Matplotlib is a powerful but unintuitive plotting library. The best way to learn Matplotlib is to browse through galleries until you find something you like, and copy it. But to make sense of what you read, you need to know the basic structure of a plot, which is laid out in section 1. Then, to customize your plots you’ll need to make frequent use of Google, Stack Overflow, the matplotlib gallery, and maybe if things get desperate look at the documentation. The rest of this notebook is a gallery — scroll through the pictures, and if you see something you like then read the code. The Python Graph Gallery is also a great source of inspiration, but most of its plots use a Matplotlib wrapper called seaborn, which is yet another thing to learn.
from IPython.display import YouTubeVideo
YouTubeVideo('UO-d42qQqZU', width=560, height=315)
Here are the standard imports for nearly any piece of data handling work:
import numpy as np
import pandas
import matplotlib.pyplot as plt
The plots in this notebook are all based on the stop-and-search dataset explored in Notebook 3.
import os.path
if os.path.exists('stop-and-search.csv'):
print("file already downloaded")
else:
!wget "https://www.cl.cam.ac.uk/teaching/2021/DataSci/data/stop-and-search.csv"
stopsearch = pandas.read_csv('stop-and-search.csv')
file already downloaded
Here is the general structure of plot code. I find it helpful to build up my plot step by step, adding pieces in the order listed here, and checking at each step what the plot looks like. If you add everything all in one go, chances are it won’t work and you won’t know which bit went wrong.

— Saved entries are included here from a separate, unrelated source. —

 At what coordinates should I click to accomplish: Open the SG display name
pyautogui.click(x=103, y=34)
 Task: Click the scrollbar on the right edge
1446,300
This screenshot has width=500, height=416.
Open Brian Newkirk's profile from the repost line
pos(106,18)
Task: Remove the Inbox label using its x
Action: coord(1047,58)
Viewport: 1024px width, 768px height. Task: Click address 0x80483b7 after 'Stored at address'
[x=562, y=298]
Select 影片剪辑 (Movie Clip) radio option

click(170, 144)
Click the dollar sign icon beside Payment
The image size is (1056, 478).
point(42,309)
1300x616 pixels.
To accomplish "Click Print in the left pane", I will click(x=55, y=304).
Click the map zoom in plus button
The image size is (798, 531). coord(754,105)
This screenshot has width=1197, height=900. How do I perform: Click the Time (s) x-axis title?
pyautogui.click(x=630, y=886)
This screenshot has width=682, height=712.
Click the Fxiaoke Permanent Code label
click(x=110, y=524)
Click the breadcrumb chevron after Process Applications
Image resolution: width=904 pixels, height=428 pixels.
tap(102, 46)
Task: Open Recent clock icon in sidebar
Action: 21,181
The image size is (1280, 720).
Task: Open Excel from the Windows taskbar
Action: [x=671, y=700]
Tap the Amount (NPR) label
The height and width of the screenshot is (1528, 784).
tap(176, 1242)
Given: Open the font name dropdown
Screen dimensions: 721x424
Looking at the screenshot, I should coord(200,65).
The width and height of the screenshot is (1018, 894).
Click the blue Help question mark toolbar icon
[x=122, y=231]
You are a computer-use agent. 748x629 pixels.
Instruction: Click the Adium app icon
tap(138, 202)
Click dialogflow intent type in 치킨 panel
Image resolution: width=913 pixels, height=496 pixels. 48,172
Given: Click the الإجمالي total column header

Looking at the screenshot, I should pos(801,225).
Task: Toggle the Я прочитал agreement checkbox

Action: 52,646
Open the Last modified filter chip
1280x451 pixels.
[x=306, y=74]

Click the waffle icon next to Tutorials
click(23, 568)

# First, prepare the data and put it into a dataframe
# Get the overall Figure object (used for some overall customization)
# and Axes object (used for the actual plotting)
# Set figure size and other style parameters
fig,ax = plt.subplots(figsize=(x,y), ...)
# 1. Draw data points / bars / curves etc. onto ax
# 2. Configure limits and colour scales
# 3. Add annotations, text, arrows, etc.
# 4. Configure the grid, tick location, tick labels and format
# 5. Legend, axis labels, titles
# Save as pdf or svg or png, depending on the destination
plt.savefig('myplot.pdf', transparent=True, bbox_inches='tight', pad_inches=0)
plt.show()
Here's a very simple example.
df = stopsearch.groupby('officer_defined_ethnicity').apply(len).reset_index(name='n')
fig,ax = plt.subplots(figsize=(5,3))
ax.bar(df['officer_defined_ethnicity'], df['n'])
plt.show()
It's usually more interesting to produce plots consisting of one or more subplots. The code to produce this starts with
fig,(ax1,ax2,ax3) = plt.subplots(nrows=1,ncols=3)
which gives us thee Axes objects, once for each subplot, which we can then draw on using ax1.bar
, ax2.bar
and so on. The full code is in the gallery below.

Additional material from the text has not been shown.